LIS3DH sampling at 5000Hz

Hello Everyone,

We are organizing a school project with crash simulation for school students. I was able to follow the instructions to hook up the LIS3DH to an Arduino board and get acceleration readings on the serial monitor, thank you. The insturctons are on this page: https://learn.sparkfun.com/tutorials/li … okup-guide

We are in particular intersted to get high sampling rates as we are intrested in the impact data that takes place in a very short time i.e. 200 to 300 mili-seconds. Therefore, we need to run the accelerometer at the 5000Hz sampling rate. There is a line for this option in the code, please see below:

myIMU.settings.accelSampleRate = 10; //Hz. Can be: 0,1,10,25,50,100,200,400,1600,5000 Hz

However, we are not getting data any faster when this number is changed to 5000 or 1600 Hz. As a matter of fact, it seems that we are always getting 100 samples per second regardless of this setting in the code.

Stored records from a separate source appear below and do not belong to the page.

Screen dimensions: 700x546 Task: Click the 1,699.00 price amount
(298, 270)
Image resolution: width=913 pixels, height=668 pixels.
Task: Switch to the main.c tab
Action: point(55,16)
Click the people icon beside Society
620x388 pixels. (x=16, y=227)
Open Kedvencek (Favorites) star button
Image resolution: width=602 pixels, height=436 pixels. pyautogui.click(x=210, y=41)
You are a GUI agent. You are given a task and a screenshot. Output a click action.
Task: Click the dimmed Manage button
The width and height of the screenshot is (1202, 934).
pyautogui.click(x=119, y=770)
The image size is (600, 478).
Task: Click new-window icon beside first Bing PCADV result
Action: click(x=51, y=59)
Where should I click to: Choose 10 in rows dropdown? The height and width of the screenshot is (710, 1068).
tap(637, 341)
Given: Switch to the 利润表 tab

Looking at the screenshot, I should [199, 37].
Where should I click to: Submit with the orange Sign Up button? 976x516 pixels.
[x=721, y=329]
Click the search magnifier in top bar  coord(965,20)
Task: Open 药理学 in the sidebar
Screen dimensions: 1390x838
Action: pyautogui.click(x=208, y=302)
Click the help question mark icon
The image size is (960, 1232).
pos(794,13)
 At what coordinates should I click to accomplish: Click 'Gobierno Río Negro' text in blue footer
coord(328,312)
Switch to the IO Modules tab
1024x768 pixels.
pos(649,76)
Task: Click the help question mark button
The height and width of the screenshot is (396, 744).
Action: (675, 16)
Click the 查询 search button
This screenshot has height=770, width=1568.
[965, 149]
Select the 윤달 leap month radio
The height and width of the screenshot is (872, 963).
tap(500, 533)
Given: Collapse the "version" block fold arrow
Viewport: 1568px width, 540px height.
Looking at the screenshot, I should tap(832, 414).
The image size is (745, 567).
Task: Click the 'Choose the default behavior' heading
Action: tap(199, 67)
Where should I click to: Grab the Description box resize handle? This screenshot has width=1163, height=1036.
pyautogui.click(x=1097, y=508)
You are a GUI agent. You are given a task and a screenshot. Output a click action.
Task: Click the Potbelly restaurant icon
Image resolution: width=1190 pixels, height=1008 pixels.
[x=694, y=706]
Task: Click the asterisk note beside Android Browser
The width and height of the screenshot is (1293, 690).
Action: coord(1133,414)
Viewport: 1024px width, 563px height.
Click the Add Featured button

It is critical that we receive data at 5000 Hz due to the short impact time. What do we need to change to get the high sampling rate at 5000 Hz?

Thank you!

Looking at the datasheet (page 30) this looks only to be supported in low power mode, while the LIS3DH is initialized in normal power mode. I do not see a call to change to lower power mode. but If you know how to make changes to the source:

locate SparkFunLIS3DH.cpp and around line 452 you will find :

        case 1600:
        dataToWrite |= (0x08 << 4);
        break;
        case 5000:
        dataToWrite |= (0x09 << 4);
        break;

change that to

        case 1600:
        dataToWrite |= (0x08 << 4);
        dataToWrite |= 0x8;   // set low power mode
        break;
        case 5000:
        dataToWrite |= (0x09 << 4);
        dataToWrite |= 0x8;   // set low power mode
        break;

if you don’t know how to make changes, attached the updated library. After you download, change the extension from .txt back to .zip and install. (maybe first remove/save the current library)

SparkFun_LIS3DH_Arduino_Library-master.txt (54.2 KB)

Hello Paul and thank you for suggesting a solution.

I edited the file (changed the extension, opened it in word, made the suggested change and reverted back the extension) with your recommended changes and it did not increase the sampling rate.

Later, I was able to download the library file that you provided, I loaded it and got the following error message:

Arduino: 1.6.8 (Windows 7), Board: “Arduino Uno”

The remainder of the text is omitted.